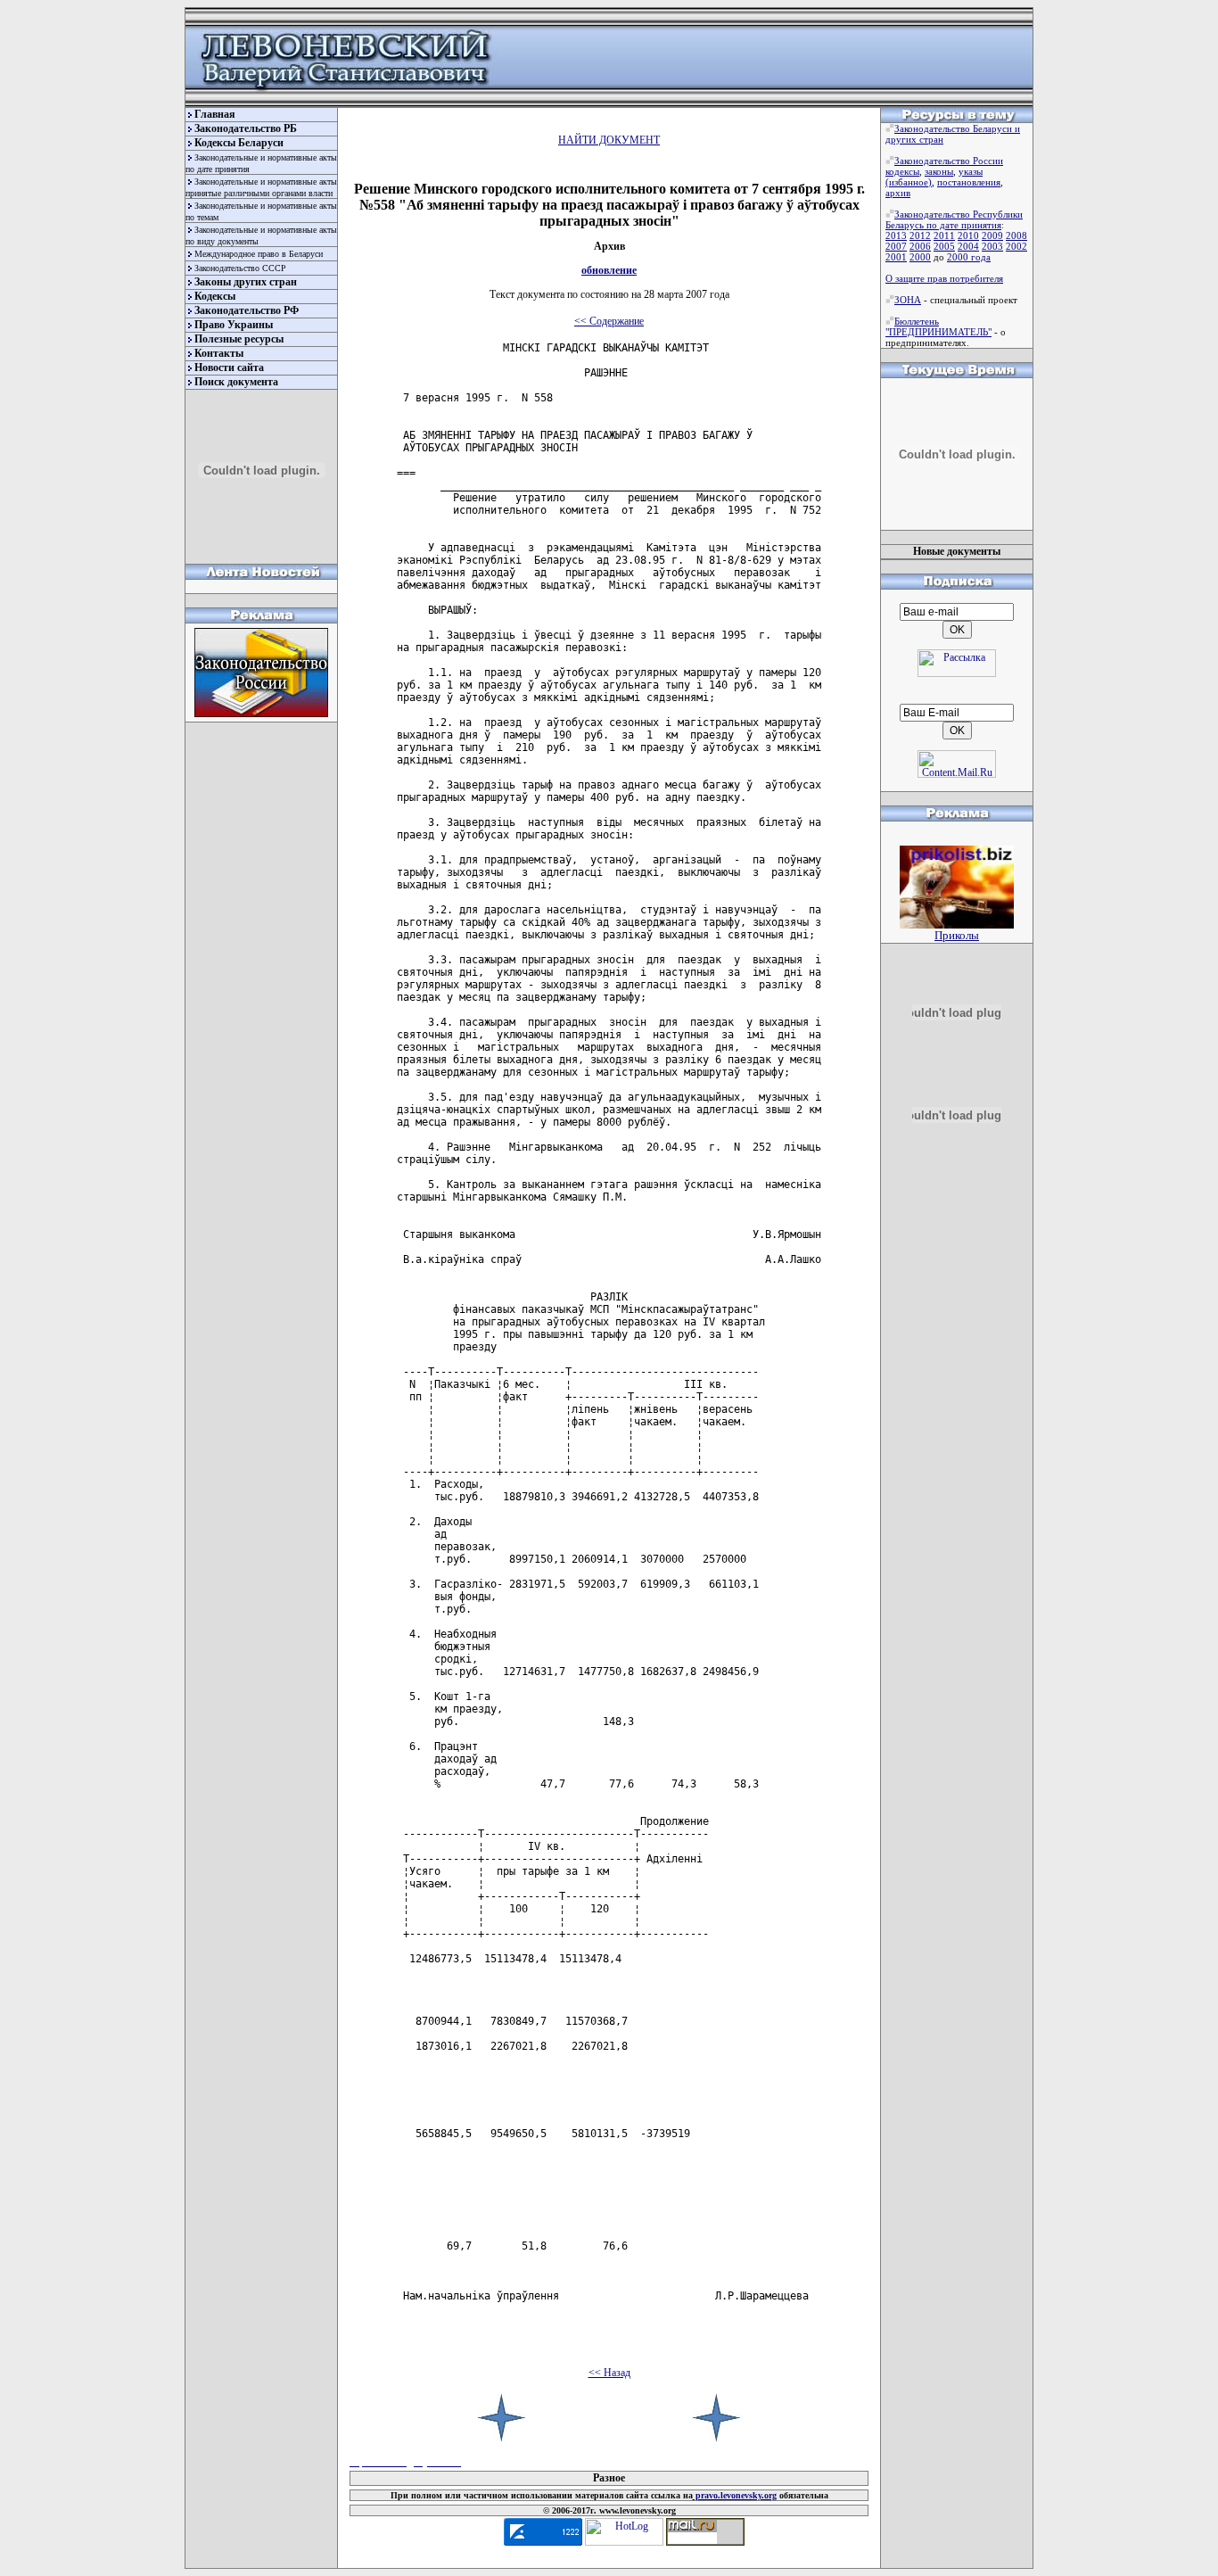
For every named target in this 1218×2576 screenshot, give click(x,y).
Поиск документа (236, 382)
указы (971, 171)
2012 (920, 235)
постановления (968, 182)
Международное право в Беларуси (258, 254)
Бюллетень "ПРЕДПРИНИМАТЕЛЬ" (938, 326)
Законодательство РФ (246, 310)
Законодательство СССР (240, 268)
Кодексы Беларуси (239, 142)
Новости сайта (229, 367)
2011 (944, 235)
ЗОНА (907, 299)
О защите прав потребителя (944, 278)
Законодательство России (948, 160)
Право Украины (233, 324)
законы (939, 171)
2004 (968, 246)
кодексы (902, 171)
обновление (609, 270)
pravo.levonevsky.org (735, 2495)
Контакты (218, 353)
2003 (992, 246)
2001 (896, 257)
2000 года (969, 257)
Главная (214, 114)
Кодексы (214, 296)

* * *

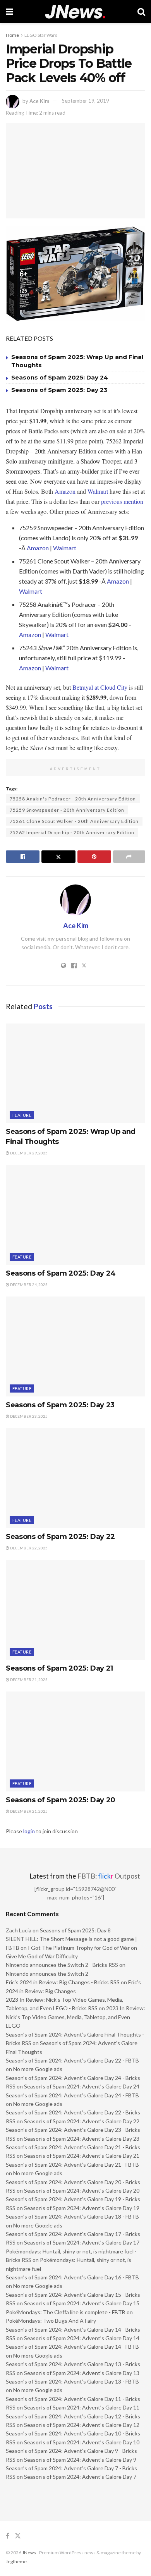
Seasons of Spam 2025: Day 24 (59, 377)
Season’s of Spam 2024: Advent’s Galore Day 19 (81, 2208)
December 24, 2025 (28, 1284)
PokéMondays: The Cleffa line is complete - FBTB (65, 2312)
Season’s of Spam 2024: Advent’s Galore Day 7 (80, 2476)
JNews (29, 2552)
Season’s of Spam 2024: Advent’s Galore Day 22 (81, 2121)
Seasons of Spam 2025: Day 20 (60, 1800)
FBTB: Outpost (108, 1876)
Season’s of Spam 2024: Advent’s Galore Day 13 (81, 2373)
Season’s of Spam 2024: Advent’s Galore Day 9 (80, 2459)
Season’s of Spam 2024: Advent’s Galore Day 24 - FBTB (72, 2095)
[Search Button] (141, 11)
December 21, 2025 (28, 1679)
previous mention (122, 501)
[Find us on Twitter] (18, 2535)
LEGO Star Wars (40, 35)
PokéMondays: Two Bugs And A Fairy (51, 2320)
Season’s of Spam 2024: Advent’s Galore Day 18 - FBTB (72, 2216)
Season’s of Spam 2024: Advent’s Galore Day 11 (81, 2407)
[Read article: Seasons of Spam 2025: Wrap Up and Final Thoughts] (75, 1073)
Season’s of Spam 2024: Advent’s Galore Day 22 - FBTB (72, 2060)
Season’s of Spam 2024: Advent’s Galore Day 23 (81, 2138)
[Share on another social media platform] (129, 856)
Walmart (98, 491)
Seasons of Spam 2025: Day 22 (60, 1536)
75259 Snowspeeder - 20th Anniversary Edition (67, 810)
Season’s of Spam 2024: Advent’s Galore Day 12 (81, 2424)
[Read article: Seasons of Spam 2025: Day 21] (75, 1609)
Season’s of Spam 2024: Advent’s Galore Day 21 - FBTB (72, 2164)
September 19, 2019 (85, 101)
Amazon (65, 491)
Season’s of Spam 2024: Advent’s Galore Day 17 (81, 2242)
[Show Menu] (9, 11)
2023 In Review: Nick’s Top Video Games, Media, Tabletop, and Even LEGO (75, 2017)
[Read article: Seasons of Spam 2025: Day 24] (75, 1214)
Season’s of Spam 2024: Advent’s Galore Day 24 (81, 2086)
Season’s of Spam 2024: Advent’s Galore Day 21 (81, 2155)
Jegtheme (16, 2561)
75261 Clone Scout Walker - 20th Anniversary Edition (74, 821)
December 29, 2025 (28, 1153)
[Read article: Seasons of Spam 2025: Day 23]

==

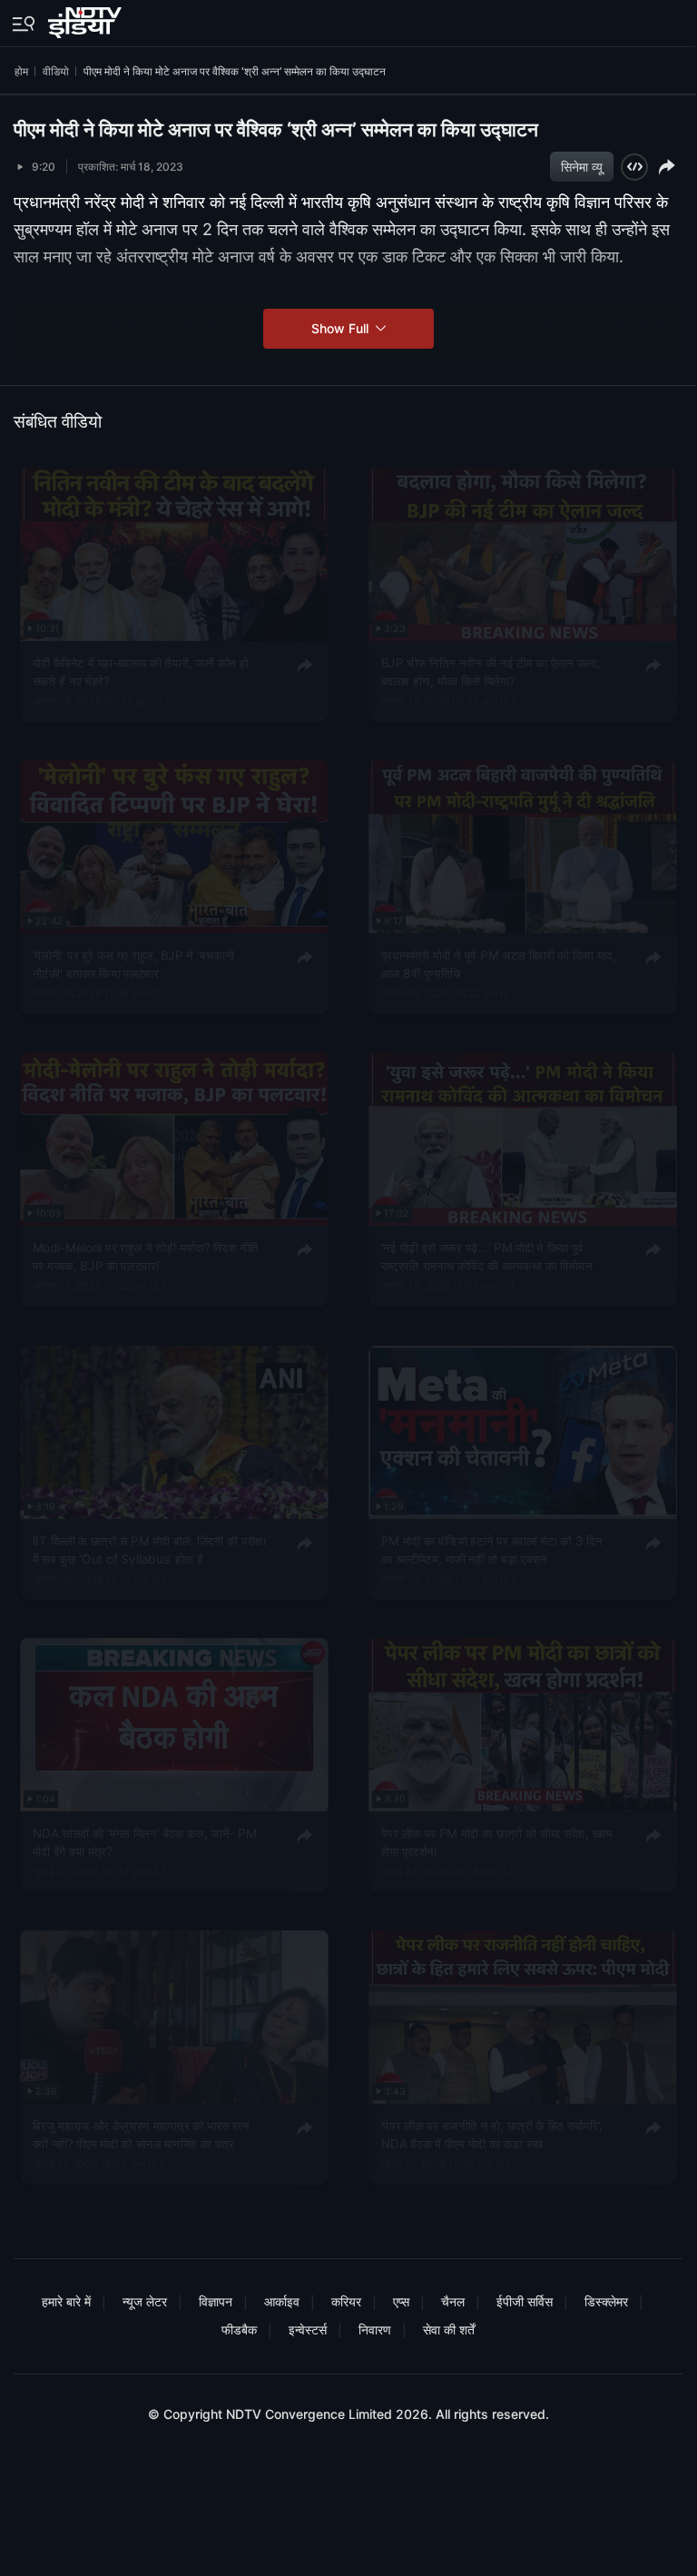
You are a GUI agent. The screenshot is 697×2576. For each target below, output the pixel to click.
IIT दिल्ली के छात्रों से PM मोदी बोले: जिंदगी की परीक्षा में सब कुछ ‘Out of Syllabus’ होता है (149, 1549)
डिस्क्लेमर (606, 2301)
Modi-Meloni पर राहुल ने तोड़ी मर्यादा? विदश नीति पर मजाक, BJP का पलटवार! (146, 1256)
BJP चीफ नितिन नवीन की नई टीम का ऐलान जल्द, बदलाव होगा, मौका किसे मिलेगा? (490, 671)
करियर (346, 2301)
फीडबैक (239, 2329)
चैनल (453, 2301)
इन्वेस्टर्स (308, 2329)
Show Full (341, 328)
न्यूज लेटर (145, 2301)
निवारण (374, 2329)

* _WHAT YOU WILL DO_:
Start with the line above that contains "Seasons of Spam 2025: Day 24 (59, 377)" and end with the line that contains "Season’s of Spam 2024: Advent’s Galore Day 24 - FBTB". Write out those lines exactly, and only those.

* _RESULT OF THIS EXERCISE_:
Seasons of Spam 2025: Day 24 (59, 377)
Season’s of Spam 2024: Advent’s Galore Day 19 (81, 2208)
December 24, 2025 (28, 1284)
PokéMondays: The Cleffa line is complete - FBTB (65, 2312)
Season’s of Spam 2024: Advent’s Galore Day 7 (80, 2476)
JNews (29, 2552)
Season’s of Spam 2024: Advent’s Galore Day 22 (81, 2121)
Seasons of Spam 2025: Day 20 (60, 1800)
FBTB: Outpost (108, 1876)
Season’s of Spam 2024: Advent’s Galore Day 13 (81, 2373)
Season’s of Spam 2024: Advent’s Galore Day 9 (80, 2459)
Season’s of Spam 2024: Advent’s Galore Day 24 - FBTB (72, 2095)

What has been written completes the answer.